Afterword: The first in what Terry Gilliam called his "Trilogy of the Imagination," Time Bandits was a critical and financial success. Despite that, his second and third "Trilogy" features — 1985's Brazil and The Adventures of Baron Munchausen (1988) — failed to excite industry executives as much as the critics. Both were brilliant but "troubled" films. Because they were not well marketed, they were not profitable, and Gilliam had difficulty raising money for his projects ever after. Such discouragements notwithstanding, he continued to create new tales using time travel (Twelve Monkeys; 1995) and folklore (1991's The Fisher King and The Brothers Grimm; 2005).

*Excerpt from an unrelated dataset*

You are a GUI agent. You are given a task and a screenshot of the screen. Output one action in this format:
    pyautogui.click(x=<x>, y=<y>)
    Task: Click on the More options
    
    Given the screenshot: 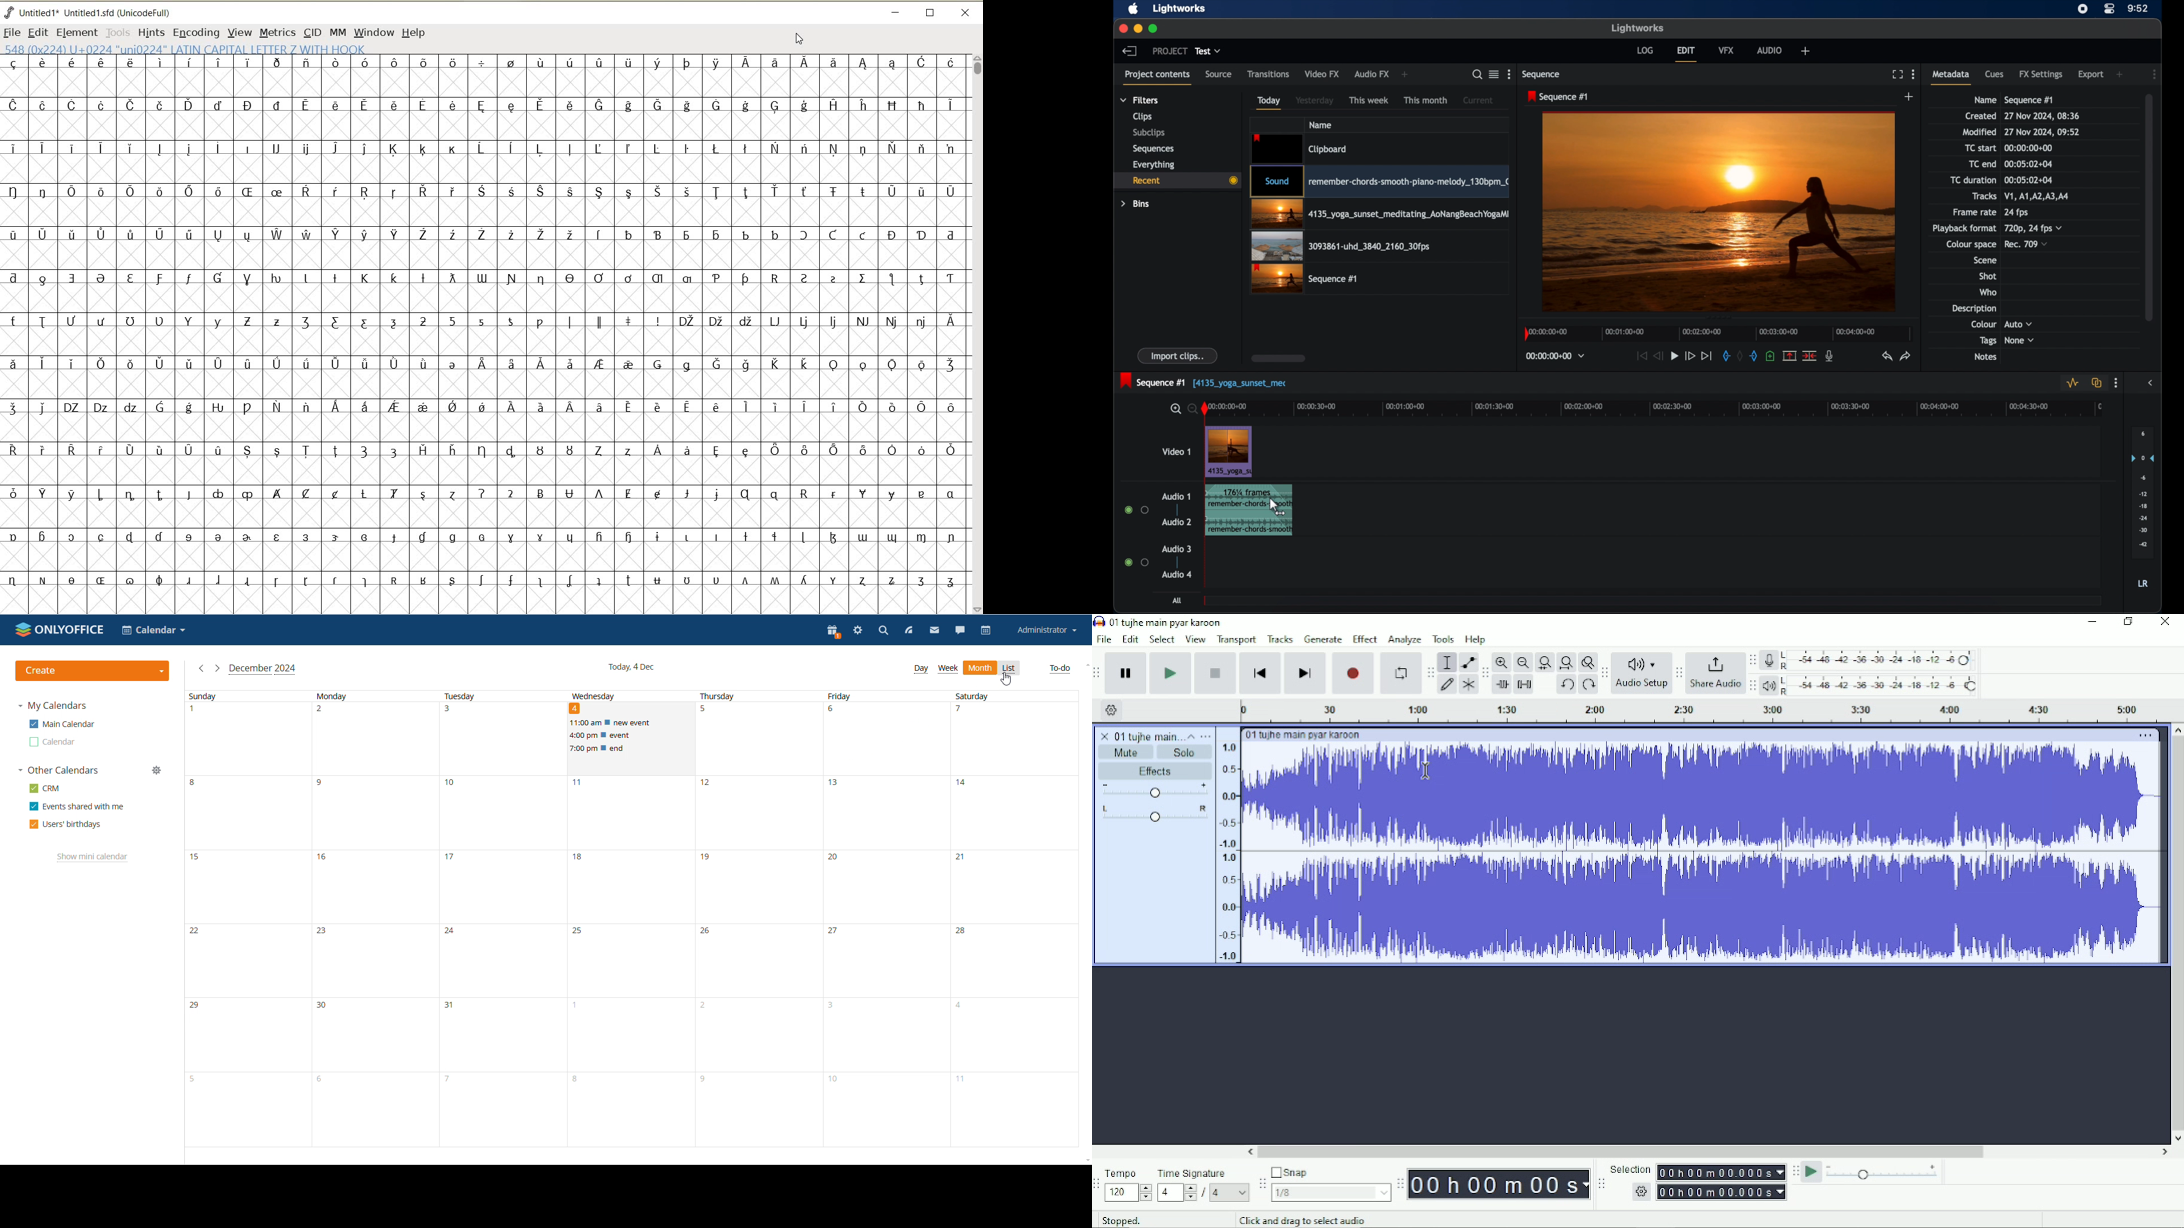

And, yes, Gilliam's story has some fine Canadian connections. His Adventures of Baron Munchausen featured eight-year-old Sarah Polley and 62-year-old John Neville in its starring roles. His 2005 dark fantasy Tideland, though set in rural Texas, was shot in and around Regina, Saskatchawan. It starred Jodelle Ferland and Brendan Fletcher, both B.C.-born performers. In 1995, Gilliam's eldest daughter, Amy, relocated to B.C., where she became a producer with Vancouver's Infinity Productions. In 2007, she produced her father's Anglo-Canadian feature The Imaginarium of Doctor Parnassus, and is credited with saving the film after the 2008 death of its star, Heath Ledger. Filming of its fantasy sequences took place in Vancouver with Johnny Depp, Jude Law and Colin Farrell playing variations on Ledger's character within the "imaginarium" of the title. Father and daughter worked together most recently on his 2013 feature The Zero Theorem, described by New York Times critic A.O. Scott as a film "about the erosion of individuality in a technocratic, corporate-dominated society and about the collapsing boundary between work and leisure." One more example of the film industry's inability to market truly imaginative movies, the picture was given "limited" release in the U.S. in September, 2014.